● THE DATA:

--------------------

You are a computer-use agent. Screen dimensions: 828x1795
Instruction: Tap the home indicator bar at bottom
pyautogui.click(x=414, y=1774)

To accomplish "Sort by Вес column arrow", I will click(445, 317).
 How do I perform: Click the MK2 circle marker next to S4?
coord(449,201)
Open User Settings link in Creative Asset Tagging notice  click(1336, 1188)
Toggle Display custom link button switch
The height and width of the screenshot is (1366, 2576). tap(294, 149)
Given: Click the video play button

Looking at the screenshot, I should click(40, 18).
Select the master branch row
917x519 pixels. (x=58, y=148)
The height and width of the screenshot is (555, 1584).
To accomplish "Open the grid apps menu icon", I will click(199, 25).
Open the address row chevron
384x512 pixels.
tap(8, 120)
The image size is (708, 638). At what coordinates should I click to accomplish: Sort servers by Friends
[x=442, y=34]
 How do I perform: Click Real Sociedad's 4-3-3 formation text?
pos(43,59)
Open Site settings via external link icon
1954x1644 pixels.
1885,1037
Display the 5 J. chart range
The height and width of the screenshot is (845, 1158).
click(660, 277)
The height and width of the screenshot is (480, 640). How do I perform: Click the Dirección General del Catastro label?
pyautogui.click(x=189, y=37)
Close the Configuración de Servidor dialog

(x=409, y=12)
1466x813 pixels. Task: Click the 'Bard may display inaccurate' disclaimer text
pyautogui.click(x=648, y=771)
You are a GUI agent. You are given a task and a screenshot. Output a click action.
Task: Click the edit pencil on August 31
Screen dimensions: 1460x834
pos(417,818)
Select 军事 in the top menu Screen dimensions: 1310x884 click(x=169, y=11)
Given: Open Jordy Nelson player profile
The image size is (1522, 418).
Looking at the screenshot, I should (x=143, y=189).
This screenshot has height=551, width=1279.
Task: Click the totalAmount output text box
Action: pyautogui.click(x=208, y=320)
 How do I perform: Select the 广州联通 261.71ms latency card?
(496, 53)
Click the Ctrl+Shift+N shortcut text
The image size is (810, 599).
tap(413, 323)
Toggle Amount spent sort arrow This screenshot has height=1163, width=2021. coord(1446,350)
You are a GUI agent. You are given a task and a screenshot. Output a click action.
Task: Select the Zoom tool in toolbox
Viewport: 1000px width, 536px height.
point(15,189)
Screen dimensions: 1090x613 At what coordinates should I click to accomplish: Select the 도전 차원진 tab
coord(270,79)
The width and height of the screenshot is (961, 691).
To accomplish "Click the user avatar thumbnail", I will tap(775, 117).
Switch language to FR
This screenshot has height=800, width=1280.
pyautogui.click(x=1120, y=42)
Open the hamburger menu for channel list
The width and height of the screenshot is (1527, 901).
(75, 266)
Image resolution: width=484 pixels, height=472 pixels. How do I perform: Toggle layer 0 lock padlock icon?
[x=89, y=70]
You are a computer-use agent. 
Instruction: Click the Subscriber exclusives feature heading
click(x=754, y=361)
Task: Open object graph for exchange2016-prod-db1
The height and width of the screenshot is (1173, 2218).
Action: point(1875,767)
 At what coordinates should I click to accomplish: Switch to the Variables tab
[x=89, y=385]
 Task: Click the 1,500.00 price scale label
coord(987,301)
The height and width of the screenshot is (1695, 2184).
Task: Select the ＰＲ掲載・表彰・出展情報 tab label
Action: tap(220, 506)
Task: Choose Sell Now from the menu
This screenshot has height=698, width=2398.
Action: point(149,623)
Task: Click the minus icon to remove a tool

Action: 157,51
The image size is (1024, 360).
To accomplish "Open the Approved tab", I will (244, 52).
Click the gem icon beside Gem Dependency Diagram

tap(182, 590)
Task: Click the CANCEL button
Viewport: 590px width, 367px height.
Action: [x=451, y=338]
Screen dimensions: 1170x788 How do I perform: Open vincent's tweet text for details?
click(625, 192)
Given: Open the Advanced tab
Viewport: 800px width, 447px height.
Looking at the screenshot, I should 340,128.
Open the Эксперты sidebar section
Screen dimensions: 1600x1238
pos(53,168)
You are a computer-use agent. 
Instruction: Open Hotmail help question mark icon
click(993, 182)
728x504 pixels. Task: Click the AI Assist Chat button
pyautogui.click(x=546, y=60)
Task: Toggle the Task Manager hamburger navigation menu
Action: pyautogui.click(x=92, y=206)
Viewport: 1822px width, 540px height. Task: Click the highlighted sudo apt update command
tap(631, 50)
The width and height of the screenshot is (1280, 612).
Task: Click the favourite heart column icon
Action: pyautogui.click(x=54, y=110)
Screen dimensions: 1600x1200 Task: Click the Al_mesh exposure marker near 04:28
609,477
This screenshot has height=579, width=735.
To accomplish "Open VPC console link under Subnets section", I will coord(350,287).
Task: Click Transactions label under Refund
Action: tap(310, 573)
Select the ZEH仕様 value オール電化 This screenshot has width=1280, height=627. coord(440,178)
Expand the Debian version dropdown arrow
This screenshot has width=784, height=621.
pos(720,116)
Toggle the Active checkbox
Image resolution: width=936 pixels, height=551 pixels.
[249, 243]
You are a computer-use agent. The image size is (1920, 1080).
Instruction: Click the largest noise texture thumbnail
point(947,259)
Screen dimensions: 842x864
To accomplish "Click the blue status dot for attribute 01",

--------------------

● PROBLEM STATEMENT: Extract each line of the listing above verbatim, keeping the original order, spacing, and punctuation.

● EXERCISE SOLUTION:
You are a computer-use agent. Screen dimensions: 828x1795
Instruction: Tap the home indicator bar at bottom
pyautogui.click(x=414, y=1774)

To accomplish "Sort by Вес column arrow", I will click(445, 317).
 How do I perform: Click the MK2 circle marker next to S4?
coord(449,201)
Open User Settings link in Creative Asset Tagging notice  click(1336, 1188)
Toggle Display custom link button switch
The height and width of the screenshot is (1366, 2576). tap(294, 149)
Given: Click the video play button

Looking at the screenshot, I should click(40, 18).
Select the master branch row
917x519 pixels. (x=58, y=148)
The height and width of the screenshot is (555, 1584).
To accomplish "Open the grid apps menu icon", I will click(199, 25).
Open the address row chevron
384x512 pixels.
tap(8, 120)
The image size is (708, 638). At what coordinates should I click to accomplish: Sort servers by Friends
[x=442, y=34]
 How do I perform: Click Real Sociedad's 4-3-3 formation text?
pos(43,59)
Open Site settings via external link icon
1954x1644 pixels.
1885,1037
Display the 5 J. chart range
The height and width of the screenshot is (845, 1158).
click(660, 277)
The height and width of the screenshot is (480, 640). How do I perform: Click the Dirección General del Catastro label?
pyautogui.click(x=189, y=37)
Close the Configuración de Servidor dialog

(x=409, y=12)
1466x813 pixels. Task: Click the 'Bard may display inaccurate' disclaimer text
pyautogui.click(x=648, y=771)
You are a GUI agent. You are given a task and a screenshot. Output a click action.
Task: Click the edit pencil on August 31
Screen dimensions: 1460x834
pos(417,818)
Select 军事 in the top menu Screen dimensions: 1310x884 click(x=169, y=11)
Given: Open Jordy Nelson player profile
The image size is (1522, 418).
Looking at the screenshot, I should (x=143, y=189).
This screenshot has height=551, width=1279.
Task: Click the totalAmount output text box
Action: pyautogui.click(x=208, y=320)
 How do I perform: Select the 广州联通 261.71ms latency card?
(496, 53)
Click the Ctrl+Shift+N shortcut text
The image size is (810, 599).
tap(413, 323)
Toggle Amount spent sort arrow This screenshot has height=1163, width=2021. coord(1446,350)
You are a GUI agent. You are given a task and a screenshot. Output a click action.
Task: Select the Zoom tool in toolbox
Viewport: 1000px width, 536px height.
point(15,189)
Screen dimensions: 1090x613 At what coordinates should I click to accomplish: Select the 도전 차원진 tab
coord(270,79)
The width and height of the screenshot is (961, 691).
To accomplish "Click the user avatar thumbnail", I will tap(775, 117).
Switch language to FR
This screenshot has height=800, width=1280.
pyautogui.click(x=1120, y=42)
Open the hamburger menu for channel list
The width and height of the screenshot is (1527, 901).
(75, 266)
Image resolution: width=484 pixels, height=472 pixels. How do I perform: Toggle layer 0 lock padlock icon?
[x=89, y=70]
You are a computer-use agent. 
Instruction: Click the Subscriber exclusives feature heading
click(x=754, y=361)
Task: Open object graph for exchange2016-prod-db1
The height and width of the screenshot is (1173, 2218).
Action: point(1875,767)
 At what coordinates should I click to accomplish: Switch to the Variables tab
[x=89, y=385]
 Task: Click the 1,500.00 price scale label
coord(987,301)
The height and width of the screenshot is (1695, 2184).
Task: Select the ＰＲ掲載・表彰・出展情報 tab label
Action: tap(220, 506)
Task: Choose Sell Now from the menu
This screenshot has height=698, width=2398.
Action: point(149,623)
Task: Click the minus icon to remove a tool

Action: 157,51
The image size is (1024, 360).
To accomplish "Open the Approved tab", I will (244, 52).
Click the gem icon beside Gem Dependency Diagram

tap(182, 590)
Task: Click the CANCEL button
Viewport: 590px width, 367px height.
Action: [x=451, y=338]
Screen dimensions: 1170x788 How do I perform: Open vincent's tweet text for details?
click(625, 192)
Given: Open the Advanced tab
Viewport: 800px width, 447px height.
Looking at the screenshot, I should 340,128.
Open the Эксперты sidebar section
Screen dimensions: 1600x1238
pos(53,168)
You are a computer-use agent. 
Instruction: Open Hotmail help question mark icon
click(993, 182)
728x504 pixels. Task: Click the AI Assist Chat button
pyautogui.click(x=546, y=60)
Task: Toggle the Task Manager hamburger navigation menu
Action: pyautogui.click(x=92, y=206)
Viewport: 1822px width, 540px height. Task: Click the highlighted sudo apt update command
tap(631, 50)
The width and height of the screenshot is (1280, 612).
Task: Click the favourite heart column icon
Action: pyautogui.click(x=54, y=110)
Screen dimensions: 1600x1200 Task: Click the Al_mesh exposure marker near 04:28
609,477
This screenshot has height=579, width=735.
To accomplish "Open VPC console link under Subnets section", I will coord(350,287).
Task: Click Transactions label under Refund
Action: tap(310, 573)
Select the ZEH仕様 value オール電化 This screenshot has width=1280, height=627. coord(440,178)
Expand the Debian version dropdown arrow
This screenshot has width=784, height=621.
pos(720,116)
Toggle the Active checkbox
Image resolution: width=936 pixels, height=551 pixels.
[249, 243]
You are a computer-use agent. The image size is (1920, 1080).
Instruction: Click the largest noise texture thumbnail
point(947,259)
Screen dimensions: 842x864
To accomplish "Click the blue status dot for attribute 01",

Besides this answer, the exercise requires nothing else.